Ukrainian surgeon Dr. Oleksandr Stanko calls it "the Minnesota miracle."
On a Sunday evening in May, a large box of medical supplies packed by volunteers in a Minneapolis gym arrived at his hospital in Odesa, a medical facility that has been suddenly immersed in the horrors of war.
Early the next morning, a 60-year-old Ukrainian soldier arrived at the hospital needing emergency surgery to prevent his left leg from being amputated. Searching the box of donated supplies, Stanko discovered the very surgical tool that he and his fellow doctors needed for a vascular bypass operation to save the man's leg.
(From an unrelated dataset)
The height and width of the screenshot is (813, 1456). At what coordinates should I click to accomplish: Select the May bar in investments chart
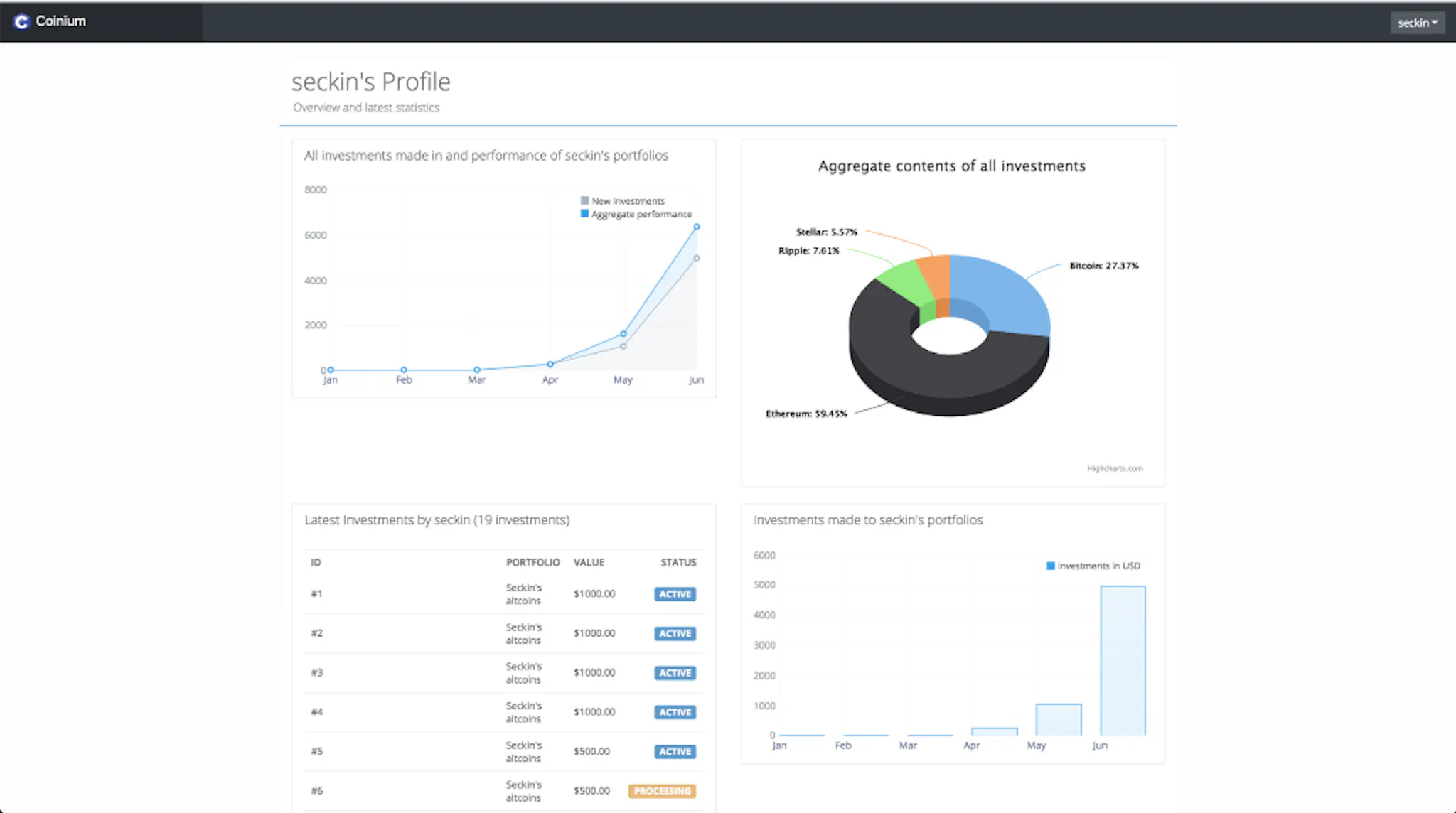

"It's unbelievable, really," said Stanko, who spoke last week by phone while working the overnight shift at the Odesa hospital. "This is how different people from different parts of the world can save lives and limbs — and make victory in this war possible."
The successful surgery is but one of dozens of recent cases in which Ukrainians on the front lines have benefited from a volunteer effort more than 5,000 miles away in Minnesota to provide them with humanitarian aid.
Through an ever-widening network of personal contacts, Minnesotans are delivering a vast assortment of medical supplies and protective gear — tourniquets, intravenous bags, body armor and even military ambulances — to southern and eastern Ukraine, where Russian missile strikes have devastated civilian areas and inflicted mass casualties. Over 15 weeks of war, nearly $500,000 worth of supplies have been collected and sorted by volunteers in Minnesota, placed on passenger jets to Poland and transported to cities in Ukraine as far east as Kherson and Mykolaiv.
Like the war itself, the scale of the humanitarian aid effort has surpassed the imagination of Minnesota's Ukrainian community. What began as a few people collecting tactical gear in their living rooms has morphed into a sophisticated operation with a small army of volunteers that includes dozens of local Ukrainians, Latvians, Belarussians and Russians. People who spend their days as doctors, nurses, graphic artists and small-business owners have become experts on battlefield medicine, types of body armor and international transport logistics.
The aid has gone far beyond care packages. The group plans to fill a 40-foot shipping container with medical supplies and transport it from Minnesota to Lviv, a city in western Ukraine, by the end of June.